> [What is required] Nothing but an exact copy is asked for: the lines in the material below from the one with "Screen dimensions: 315x222" through the one with "You are a GUI", pictures excluded.

· · · · ·

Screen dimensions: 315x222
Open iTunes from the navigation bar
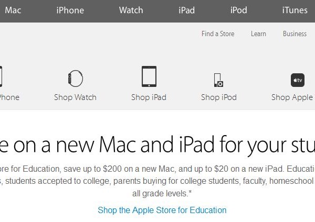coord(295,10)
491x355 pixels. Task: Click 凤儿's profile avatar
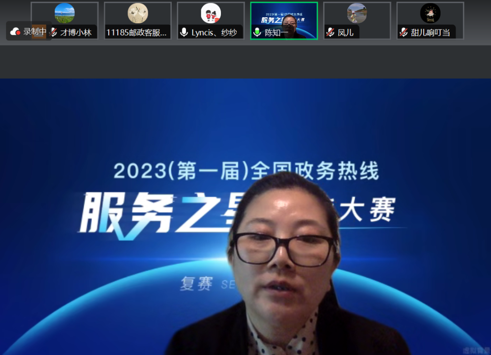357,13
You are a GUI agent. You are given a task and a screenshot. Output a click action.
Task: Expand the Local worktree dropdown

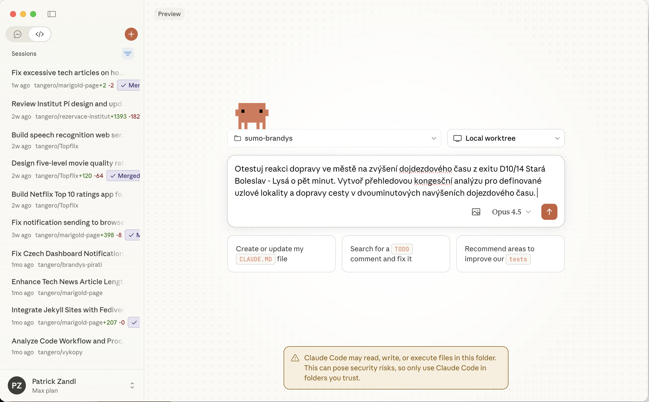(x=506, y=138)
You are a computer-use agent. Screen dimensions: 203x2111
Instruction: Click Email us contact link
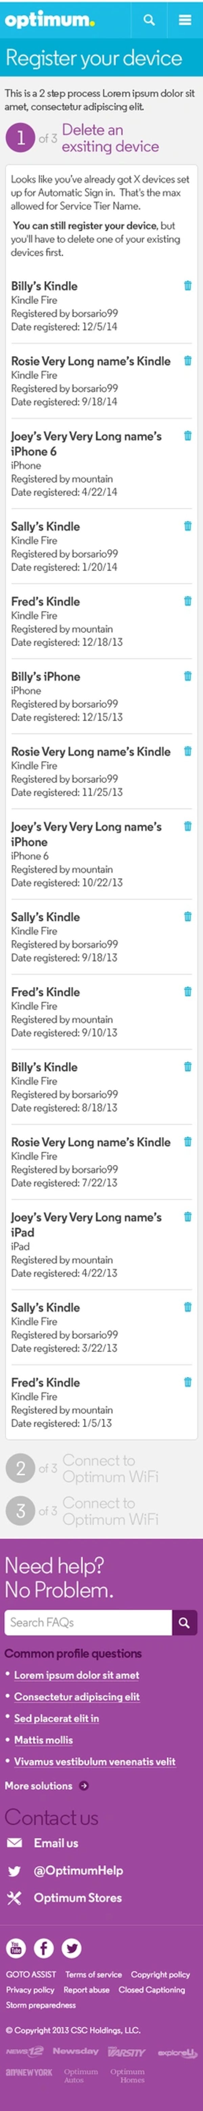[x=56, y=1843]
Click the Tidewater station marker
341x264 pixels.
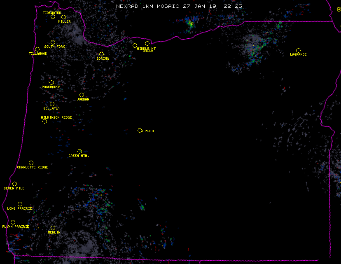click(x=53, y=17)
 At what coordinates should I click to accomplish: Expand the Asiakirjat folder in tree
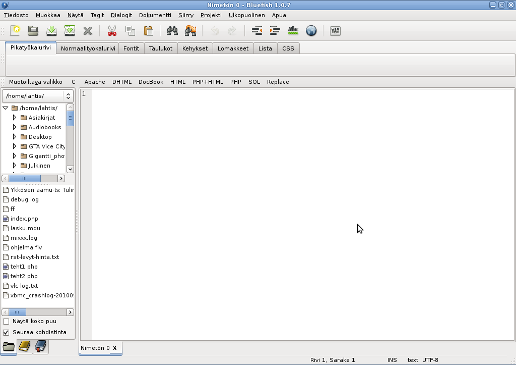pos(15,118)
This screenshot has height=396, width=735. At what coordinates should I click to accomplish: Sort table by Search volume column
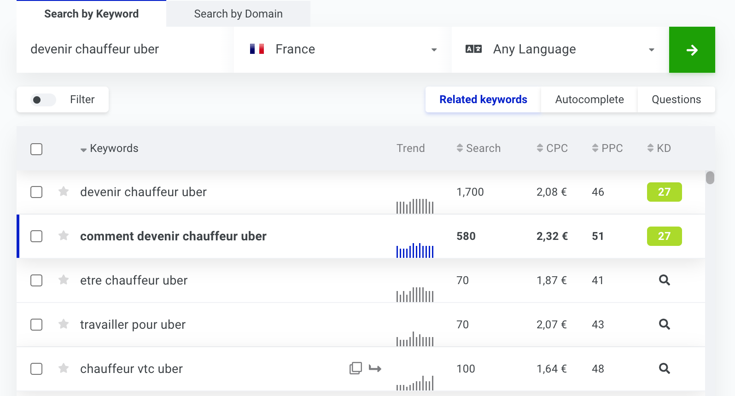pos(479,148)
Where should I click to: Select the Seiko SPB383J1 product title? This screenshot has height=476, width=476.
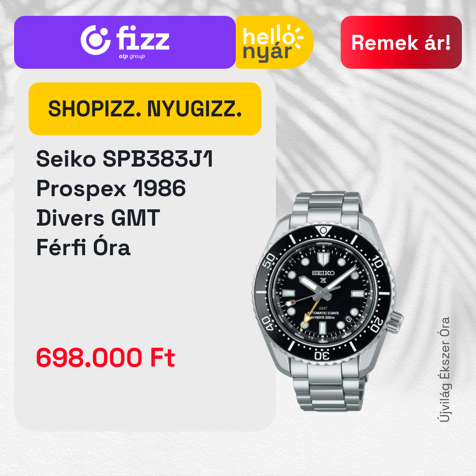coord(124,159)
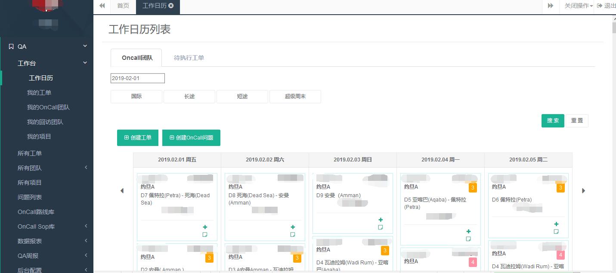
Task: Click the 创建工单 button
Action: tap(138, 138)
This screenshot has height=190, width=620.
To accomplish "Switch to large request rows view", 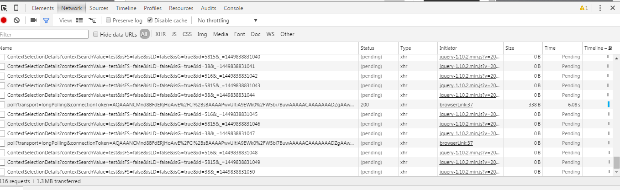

· · · · ·

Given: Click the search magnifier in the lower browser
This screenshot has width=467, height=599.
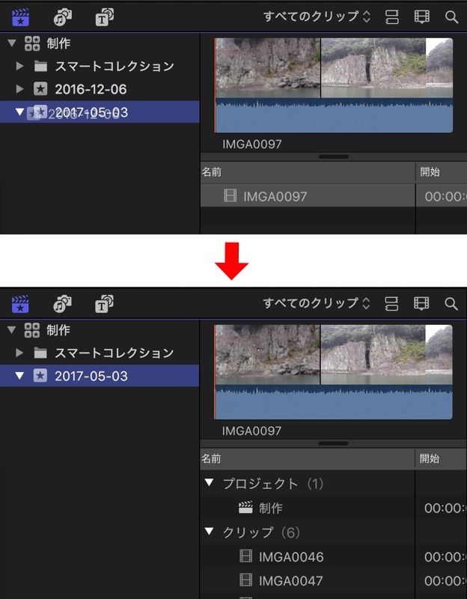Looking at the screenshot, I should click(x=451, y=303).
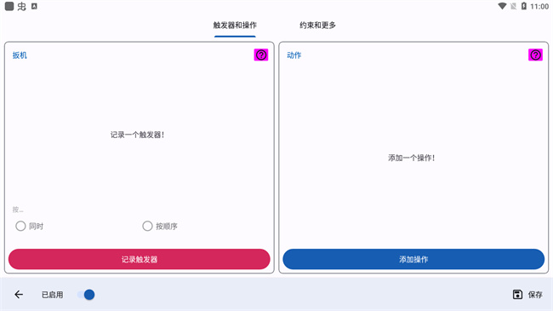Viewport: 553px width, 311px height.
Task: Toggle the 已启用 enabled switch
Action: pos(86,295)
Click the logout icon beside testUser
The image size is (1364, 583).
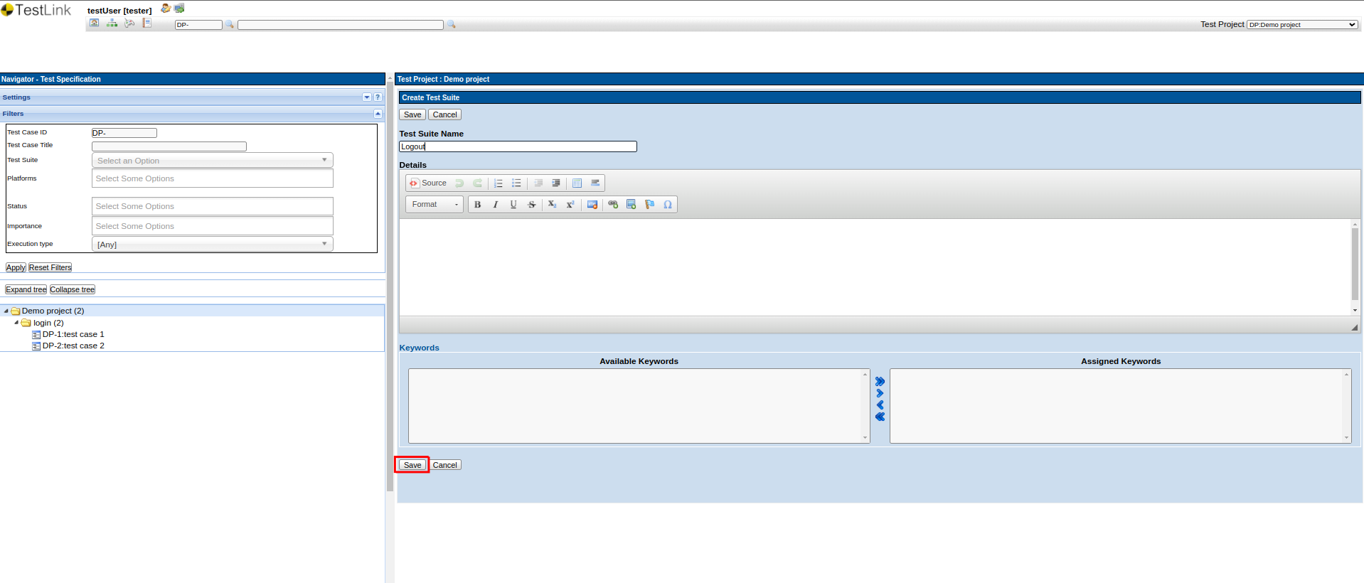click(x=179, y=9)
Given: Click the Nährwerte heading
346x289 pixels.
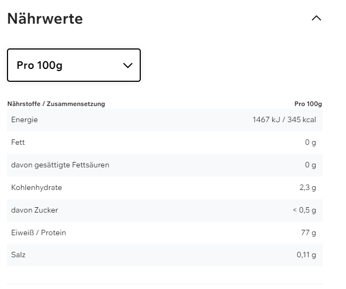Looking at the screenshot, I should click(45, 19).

· · · · ·

> [Task solution]
Screen dimensions: 315x222
Open iTunes from the navigation bar
coord(295,10)
491x355 pixels. Task: Click 凤儿's profile avatar
357,13
You are a GUI agent. You are given a task and a screenshot. Output a click action.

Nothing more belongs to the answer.